Cash for pensions
The TUC has today published the 2013 edition of PensionsWatch. Anyone familiar with previous editions in this series (which began in 2003, looking at directors’ pensions in FTSE 100 companies) will find its main results depressingly well-rehearsed, although alarming nonetheless.
However, this year’s report documents evidence that not only are directors of the UK’s biggest companies receiving far better terms than their employees when it comes to pension arrangements, but many are now opting out of pensions altogether in return for cash payments in lieu of employer pension contributions – showing a worrying lack of faith in the schemes their employees are currently being automatically enrolled into.
The report details the trend whereby a growing number of directors are being provided with cash payments instead of, or in some case in addition to, pension provision. The average payment of this type found in this year’s research is £169,679 while the average employer cash contribution to the director who received the highest payment in each company is £224,936.

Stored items

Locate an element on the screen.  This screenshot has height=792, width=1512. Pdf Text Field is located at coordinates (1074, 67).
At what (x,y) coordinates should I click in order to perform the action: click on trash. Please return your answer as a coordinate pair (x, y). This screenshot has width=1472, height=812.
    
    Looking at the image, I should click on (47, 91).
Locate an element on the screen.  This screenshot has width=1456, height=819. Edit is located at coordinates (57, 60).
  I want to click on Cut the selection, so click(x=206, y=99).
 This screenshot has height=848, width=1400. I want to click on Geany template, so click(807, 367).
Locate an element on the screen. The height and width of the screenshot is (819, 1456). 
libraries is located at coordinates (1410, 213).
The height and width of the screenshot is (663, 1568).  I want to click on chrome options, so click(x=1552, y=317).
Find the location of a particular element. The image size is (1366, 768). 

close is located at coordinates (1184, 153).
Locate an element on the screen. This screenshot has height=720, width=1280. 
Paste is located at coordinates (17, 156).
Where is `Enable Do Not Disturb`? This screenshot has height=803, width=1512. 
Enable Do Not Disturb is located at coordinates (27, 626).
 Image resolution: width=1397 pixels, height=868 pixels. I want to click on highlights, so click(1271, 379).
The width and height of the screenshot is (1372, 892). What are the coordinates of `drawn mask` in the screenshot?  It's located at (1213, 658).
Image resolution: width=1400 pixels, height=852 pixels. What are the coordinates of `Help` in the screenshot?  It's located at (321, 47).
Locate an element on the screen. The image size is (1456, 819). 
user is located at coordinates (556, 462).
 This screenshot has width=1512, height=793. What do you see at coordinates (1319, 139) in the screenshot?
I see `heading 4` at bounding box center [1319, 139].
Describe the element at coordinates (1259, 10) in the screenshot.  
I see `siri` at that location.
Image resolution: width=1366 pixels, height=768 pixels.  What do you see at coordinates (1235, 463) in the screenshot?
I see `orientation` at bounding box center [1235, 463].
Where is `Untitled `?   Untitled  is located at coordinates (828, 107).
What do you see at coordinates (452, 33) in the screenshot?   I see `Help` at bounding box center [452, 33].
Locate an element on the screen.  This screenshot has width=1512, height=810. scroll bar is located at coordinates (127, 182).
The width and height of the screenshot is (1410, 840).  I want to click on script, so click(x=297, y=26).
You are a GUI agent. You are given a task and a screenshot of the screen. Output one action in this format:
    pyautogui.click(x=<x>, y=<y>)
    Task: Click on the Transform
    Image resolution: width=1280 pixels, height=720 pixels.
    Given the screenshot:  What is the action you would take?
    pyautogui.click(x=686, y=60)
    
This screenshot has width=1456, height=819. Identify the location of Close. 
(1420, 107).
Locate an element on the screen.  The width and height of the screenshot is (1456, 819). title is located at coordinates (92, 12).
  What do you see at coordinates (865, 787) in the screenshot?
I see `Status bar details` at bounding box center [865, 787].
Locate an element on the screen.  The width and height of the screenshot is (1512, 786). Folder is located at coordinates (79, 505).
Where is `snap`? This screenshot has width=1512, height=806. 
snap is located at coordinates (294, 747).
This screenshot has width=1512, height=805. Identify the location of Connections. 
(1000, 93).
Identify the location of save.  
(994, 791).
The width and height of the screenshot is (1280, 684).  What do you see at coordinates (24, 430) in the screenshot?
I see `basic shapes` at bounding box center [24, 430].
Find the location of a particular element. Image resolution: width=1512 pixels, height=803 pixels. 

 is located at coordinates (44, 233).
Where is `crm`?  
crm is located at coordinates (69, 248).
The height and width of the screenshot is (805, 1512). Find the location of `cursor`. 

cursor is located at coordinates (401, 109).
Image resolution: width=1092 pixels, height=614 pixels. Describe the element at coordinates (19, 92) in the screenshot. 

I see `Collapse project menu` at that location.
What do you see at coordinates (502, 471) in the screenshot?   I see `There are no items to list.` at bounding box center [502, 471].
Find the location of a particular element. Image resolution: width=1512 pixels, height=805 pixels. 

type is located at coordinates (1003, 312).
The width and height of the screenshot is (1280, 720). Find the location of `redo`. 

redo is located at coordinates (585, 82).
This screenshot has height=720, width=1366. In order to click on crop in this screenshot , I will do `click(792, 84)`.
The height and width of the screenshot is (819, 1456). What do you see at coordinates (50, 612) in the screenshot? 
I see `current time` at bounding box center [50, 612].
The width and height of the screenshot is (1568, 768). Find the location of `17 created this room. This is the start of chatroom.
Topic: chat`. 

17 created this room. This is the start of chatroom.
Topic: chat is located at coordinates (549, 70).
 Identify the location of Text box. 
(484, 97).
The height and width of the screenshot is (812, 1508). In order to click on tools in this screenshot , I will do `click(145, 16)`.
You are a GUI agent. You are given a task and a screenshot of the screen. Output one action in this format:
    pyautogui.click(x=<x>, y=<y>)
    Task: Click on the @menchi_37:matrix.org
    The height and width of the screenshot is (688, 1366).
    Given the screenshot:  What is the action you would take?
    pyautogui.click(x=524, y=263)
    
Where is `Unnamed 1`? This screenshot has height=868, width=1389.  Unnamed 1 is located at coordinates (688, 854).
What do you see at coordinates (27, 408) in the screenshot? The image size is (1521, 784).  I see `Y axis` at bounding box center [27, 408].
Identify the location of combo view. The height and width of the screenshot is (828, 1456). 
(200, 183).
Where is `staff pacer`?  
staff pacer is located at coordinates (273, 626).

WORK INSTRUCTIONS.
According to the "Cash for pensions" text, what is the average cash payment made to directors in place of pension provision, as found in this year's research?

TASK OUTPUT.
£169,679